What is JWT? What is OAuth2?
JWT(Json Web Token) is a token format. It is digitally-signed, self-contained, and compact. It provides a convenient mechanism for transferring data. JWT is not inherently secure, but the use of JWT can ensure the authenticity of the message so long as the signature is verified and the integrity of the payload can be guaranteed. JWT is often used for stateless authentication in simple use cases involving non-complex systems. For more information on JWT, please see https://lr-engineering.now.sh/blog/jwt/
OAuth2 is an authorization protocol that builds upon the original OAuth protocol created in 2006, arising out of a need for authorization flows serving different kinds of applications from web and mobile apps to IoT. OAuth2 specifies the flows and standards under which authorization token exchanges should occur. OAuth2 does not encompass authentication, only authorization. For more information on OAuth2, please see https://tools.ietf.org/html/rfc6749
Using JWT with OAuth2
JWT and OAuth2 are entirely different and serve different purposes, but they are compatible and can be used together. The OAuth2 protocol does not specify the format of the tokens, therefore JWTs can be incorporated into the usage of OAuth2.
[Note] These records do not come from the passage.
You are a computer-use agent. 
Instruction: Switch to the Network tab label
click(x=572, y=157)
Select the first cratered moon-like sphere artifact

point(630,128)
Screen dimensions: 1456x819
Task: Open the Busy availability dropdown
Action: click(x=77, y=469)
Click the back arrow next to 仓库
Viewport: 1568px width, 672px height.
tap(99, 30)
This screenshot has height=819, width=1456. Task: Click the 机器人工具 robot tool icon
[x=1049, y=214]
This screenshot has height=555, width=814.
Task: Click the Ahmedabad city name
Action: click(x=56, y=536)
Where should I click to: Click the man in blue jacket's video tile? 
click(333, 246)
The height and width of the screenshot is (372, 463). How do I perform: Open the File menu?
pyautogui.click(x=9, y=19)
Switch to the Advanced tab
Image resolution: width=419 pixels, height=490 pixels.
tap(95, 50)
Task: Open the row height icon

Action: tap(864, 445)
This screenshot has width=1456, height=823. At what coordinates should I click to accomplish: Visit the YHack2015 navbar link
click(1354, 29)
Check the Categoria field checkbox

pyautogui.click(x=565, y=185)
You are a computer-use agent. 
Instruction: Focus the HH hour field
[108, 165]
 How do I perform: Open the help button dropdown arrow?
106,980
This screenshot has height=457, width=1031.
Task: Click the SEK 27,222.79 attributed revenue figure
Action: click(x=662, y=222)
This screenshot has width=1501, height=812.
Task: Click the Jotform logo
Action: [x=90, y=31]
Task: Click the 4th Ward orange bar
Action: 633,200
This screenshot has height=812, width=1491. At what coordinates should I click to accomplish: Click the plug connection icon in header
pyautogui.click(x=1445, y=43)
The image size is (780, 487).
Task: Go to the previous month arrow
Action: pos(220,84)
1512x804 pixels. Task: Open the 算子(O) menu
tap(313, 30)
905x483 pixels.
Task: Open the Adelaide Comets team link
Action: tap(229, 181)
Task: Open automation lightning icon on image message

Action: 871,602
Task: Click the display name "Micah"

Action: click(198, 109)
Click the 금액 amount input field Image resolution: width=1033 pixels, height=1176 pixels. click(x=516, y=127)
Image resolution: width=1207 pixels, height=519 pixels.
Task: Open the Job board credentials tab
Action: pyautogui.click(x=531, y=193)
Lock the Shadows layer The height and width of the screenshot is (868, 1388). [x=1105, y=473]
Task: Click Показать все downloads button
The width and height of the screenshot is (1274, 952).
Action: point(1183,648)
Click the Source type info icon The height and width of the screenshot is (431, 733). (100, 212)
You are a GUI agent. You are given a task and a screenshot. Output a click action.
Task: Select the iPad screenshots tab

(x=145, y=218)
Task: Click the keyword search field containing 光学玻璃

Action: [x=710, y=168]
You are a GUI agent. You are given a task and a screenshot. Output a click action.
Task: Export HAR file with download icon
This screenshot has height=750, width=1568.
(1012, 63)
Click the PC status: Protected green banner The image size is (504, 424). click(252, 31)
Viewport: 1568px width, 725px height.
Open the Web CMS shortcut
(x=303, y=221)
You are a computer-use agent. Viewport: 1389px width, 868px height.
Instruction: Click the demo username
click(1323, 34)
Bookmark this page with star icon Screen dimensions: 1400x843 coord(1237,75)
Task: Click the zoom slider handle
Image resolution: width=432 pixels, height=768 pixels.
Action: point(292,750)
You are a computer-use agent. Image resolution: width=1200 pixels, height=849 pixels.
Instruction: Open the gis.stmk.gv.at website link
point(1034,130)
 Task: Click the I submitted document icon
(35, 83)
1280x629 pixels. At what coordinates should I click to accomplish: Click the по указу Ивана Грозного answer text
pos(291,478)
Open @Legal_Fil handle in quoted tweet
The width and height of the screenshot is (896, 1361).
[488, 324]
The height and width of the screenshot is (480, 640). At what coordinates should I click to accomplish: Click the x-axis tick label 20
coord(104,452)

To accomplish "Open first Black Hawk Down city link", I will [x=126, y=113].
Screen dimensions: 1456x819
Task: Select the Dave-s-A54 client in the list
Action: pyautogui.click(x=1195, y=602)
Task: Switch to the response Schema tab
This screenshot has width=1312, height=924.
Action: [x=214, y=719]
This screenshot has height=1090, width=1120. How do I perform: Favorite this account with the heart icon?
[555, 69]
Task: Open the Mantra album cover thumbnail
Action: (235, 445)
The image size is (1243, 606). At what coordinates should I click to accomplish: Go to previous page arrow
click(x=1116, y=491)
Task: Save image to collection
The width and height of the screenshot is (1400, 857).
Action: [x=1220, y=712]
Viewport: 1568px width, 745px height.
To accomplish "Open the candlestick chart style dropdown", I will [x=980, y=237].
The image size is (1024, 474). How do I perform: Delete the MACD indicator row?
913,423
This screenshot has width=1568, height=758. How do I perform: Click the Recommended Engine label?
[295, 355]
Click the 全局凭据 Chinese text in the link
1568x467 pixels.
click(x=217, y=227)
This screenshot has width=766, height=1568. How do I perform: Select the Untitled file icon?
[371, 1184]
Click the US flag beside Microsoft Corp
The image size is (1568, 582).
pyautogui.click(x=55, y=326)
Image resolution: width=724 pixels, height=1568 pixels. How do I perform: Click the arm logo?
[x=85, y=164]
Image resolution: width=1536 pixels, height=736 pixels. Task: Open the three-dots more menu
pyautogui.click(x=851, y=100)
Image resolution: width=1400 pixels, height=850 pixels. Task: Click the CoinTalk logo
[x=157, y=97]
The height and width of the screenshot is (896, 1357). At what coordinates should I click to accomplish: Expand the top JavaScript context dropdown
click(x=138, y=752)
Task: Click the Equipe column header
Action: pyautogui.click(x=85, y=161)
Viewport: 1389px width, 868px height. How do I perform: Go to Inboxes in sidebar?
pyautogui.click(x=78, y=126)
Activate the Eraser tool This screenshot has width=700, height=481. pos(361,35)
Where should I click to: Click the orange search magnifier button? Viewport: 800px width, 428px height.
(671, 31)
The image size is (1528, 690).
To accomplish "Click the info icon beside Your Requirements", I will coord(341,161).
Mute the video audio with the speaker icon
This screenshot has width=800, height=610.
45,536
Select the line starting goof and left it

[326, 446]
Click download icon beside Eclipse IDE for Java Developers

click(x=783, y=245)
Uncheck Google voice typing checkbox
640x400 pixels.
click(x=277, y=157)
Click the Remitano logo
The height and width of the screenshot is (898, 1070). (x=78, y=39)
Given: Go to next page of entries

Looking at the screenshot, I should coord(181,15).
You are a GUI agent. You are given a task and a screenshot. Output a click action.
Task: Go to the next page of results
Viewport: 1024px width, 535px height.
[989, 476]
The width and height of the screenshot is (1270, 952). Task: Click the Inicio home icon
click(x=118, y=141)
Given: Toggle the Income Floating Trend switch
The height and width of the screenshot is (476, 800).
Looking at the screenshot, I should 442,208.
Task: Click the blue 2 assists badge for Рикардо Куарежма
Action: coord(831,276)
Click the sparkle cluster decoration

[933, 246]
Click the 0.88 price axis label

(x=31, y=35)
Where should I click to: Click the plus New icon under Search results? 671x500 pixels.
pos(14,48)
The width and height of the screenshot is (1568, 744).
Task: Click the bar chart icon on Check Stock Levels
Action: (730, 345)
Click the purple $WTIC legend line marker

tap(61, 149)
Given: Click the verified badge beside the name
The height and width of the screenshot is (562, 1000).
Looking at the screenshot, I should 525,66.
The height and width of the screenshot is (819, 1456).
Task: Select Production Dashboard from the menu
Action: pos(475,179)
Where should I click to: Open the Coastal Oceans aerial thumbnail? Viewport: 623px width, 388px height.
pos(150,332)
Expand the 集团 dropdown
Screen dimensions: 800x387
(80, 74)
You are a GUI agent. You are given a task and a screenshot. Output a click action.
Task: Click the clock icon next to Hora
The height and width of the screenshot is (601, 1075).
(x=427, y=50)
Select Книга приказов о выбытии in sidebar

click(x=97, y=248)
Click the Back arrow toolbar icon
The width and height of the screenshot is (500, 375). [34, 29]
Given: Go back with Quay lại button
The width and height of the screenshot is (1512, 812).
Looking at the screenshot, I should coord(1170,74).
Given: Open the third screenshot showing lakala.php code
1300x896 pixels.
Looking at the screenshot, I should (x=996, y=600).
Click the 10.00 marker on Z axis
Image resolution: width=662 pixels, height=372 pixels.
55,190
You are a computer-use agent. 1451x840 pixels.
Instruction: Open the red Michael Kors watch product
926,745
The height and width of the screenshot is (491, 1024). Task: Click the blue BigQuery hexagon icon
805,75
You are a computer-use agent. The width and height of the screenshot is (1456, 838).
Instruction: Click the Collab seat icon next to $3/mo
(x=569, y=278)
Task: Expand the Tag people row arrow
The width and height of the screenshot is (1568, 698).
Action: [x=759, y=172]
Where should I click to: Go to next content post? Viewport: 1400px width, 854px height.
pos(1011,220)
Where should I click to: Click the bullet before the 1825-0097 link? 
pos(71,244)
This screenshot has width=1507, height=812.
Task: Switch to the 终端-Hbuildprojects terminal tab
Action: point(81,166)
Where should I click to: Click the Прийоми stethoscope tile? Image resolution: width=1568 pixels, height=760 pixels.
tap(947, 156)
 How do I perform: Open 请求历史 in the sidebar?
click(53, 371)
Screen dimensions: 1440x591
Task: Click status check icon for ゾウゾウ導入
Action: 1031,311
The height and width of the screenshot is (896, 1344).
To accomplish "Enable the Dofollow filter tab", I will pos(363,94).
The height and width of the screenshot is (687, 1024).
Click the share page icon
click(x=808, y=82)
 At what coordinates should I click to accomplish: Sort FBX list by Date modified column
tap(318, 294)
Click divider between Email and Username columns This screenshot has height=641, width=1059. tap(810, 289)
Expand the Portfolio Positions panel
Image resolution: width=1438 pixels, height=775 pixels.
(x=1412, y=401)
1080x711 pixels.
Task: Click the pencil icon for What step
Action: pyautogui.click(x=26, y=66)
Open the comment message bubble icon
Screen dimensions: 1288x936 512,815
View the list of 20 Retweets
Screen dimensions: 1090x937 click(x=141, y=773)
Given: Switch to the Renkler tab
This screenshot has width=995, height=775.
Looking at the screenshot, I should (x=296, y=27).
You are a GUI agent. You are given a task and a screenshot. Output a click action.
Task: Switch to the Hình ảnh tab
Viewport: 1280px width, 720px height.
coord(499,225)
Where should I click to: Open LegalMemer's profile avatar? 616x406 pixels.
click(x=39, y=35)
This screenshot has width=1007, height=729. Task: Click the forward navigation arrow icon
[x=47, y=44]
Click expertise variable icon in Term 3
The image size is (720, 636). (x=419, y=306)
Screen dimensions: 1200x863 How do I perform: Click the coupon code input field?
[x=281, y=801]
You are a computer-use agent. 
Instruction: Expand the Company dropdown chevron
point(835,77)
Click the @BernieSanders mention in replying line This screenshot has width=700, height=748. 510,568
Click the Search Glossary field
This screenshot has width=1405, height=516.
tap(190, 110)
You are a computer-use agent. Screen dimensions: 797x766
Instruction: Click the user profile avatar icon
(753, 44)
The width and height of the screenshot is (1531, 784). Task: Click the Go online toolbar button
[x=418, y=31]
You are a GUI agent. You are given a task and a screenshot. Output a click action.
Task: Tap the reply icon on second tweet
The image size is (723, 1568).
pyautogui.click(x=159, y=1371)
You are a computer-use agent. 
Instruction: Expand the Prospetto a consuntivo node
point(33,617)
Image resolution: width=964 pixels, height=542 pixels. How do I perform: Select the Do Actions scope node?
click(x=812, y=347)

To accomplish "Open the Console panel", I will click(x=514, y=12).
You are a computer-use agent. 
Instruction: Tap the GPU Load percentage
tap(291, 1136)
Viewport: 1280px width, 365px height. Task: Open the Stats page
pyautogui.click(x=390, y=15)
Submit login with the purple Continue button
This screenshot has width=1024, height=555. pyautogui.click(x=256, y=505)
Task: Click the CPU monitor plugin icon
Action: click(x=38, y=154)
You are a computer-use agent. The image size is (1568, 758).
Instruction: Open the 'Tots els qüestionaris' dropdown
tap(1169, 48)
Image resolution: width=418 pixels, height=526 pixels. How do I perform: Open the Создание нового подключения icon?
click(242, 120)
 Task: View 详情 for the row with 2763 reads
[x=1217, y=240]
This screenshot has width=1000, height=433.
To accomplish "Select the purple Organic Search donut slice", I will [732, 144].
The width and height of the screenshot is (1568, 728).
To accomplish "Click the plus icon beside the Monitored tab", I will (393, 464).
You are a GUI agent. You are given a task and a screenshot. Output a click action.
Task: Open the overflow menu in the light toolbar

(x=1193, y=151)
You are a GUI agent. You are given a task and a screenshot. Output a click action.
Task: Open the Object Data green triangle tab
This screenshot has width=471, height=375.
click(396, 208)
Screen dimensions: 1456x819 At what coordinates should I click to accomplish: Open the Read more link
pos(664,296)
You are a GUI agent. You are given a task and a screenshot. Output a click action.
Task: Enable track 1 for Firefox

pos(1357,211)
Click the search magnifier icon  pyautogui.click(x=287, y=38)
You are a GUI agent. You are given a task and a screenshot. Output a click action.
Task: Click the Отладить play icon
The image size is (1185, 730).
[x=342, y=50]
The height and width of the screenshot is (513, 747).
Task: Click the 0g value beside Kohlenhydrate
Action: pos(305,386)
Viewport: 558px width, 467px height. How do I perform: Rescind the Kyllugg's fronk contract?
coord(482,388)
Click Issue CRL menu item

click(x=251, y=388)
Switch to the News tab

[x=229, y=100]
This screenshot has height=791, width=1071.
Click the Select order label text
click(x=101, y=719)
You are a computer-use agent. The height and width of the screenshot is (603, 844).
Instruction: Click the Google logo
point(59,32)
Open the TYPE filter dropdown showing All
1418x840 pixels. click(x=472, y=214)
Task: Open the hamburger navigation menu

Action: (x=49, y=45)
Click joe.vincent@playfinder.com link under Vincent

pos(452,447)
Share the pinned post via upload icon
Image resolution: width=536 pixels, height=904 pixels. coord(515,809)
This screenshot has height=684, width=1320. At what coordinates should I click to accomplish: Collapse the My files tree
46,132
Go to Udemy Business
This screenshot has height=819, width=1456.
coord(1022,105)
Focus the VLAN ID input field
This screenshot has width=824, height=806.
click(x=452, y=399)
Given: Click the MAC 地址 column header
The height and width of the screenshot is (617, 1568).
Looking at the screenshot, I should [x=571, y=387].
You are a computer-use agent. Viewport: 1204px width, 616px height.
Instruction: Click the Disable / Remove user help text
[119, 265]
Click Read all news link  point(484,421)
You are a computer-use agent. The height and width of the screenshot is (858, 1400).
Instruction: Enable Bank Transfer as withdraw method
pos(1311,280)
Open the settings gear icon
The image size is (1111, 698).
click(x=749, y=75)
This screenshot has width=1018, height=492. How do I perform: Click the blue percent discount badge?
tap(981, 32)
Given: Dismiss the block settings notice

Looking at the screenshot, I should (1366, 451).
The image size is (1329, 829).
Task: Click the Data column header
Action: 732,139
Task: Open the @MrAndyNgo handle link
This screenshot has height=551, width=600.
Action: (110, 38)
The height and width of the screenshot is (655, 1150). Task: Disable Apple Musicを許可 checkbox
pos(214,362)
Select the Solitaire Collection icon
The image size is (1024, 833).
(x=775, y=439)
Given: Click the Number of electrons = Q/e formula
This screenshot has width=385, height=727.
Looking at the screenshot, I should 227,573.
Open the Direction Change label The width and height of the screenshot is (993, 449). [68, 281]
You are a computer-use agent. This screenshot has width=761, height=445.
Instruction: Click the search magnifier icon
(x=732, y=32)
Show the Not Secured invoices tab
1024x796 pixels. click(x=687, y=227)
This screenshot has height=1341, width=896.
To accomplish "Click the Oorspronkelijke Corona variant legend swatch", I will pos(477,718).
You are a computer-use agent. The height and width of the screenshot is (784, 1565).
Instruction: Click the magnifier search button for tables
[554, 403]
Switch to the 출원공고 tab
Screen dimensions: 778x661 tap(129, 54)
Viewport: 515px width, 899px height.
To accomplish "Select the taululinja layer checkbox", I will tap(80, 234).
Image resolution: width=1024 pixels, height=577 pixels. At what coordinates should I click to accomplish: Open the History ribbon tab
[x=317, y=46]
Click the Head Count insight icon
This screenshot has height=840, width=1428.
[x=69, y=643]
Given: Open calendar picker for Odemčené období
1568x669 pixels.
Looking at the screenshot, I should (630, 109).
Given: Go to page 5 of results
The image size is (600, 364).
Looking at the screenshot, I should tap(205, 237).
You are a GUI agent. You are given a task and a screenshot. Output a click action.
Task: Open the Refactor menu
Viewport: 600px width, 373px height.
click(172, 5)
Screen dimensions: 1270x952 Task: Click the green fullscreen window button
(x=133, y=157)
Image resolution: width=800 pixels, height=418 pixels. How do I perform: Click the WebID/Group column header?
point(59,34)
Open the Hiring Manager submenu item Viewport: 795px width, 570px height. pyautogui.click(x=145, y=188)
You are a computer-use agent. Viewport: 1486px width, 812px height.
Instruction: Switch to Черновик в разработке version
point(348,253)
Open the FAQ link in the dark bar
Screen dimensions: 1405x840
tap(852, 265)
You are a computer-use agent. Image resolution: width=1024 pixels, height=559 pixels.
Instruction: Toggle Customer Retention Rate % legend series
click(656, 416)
For example, the access_token returned from the OAuth2 Authorization Server could be a JWT carrying additional information in the payload. This could potentially increase performance by reducing round trips for the required information between the Resource Server and the Authorization Server. This is a good use case for incorporating JWT into OAuth2 implementations when transparent tokens are acceptable - there are scenarios requiring token opacity where this is not optimal.
Another common way to use JWT in conjunction with OAuth2 is to issue two tokens: a reference token as access_token, and a JWT containing identity information in addition to that access token. In use cases where this implementation seems necessary, it is probably worth looking into OpenID Connect - an extension built upon OAuth2 and provides additional standardizations, including having an access_token and an id_token.
A common misconception is that using JWT with OAuth2 increases the security of an application, this is not true. As mentioned earlier, JWT is not an inherently secure mechanism, and the security of OAuth2 is upheld through the definitions of the actors involved in the authorization process and the specific steps to be taken for this process in different use cases. Security concerns regarding OAuth2 are best addressed by choosing the appropriate OAuth2 grant flow for the application based on use case, not the token format.
The advantages of using JWT in addition to OAuth2 is in increased performance and decreased process complexity when it comes to certain flows; however, this may increase development complexity. When deciding whether to use JWT on top of OAuth2, it is best to begin by considering whether the performance gain is meaningful to your application, and whether that is worth the additional work required for development.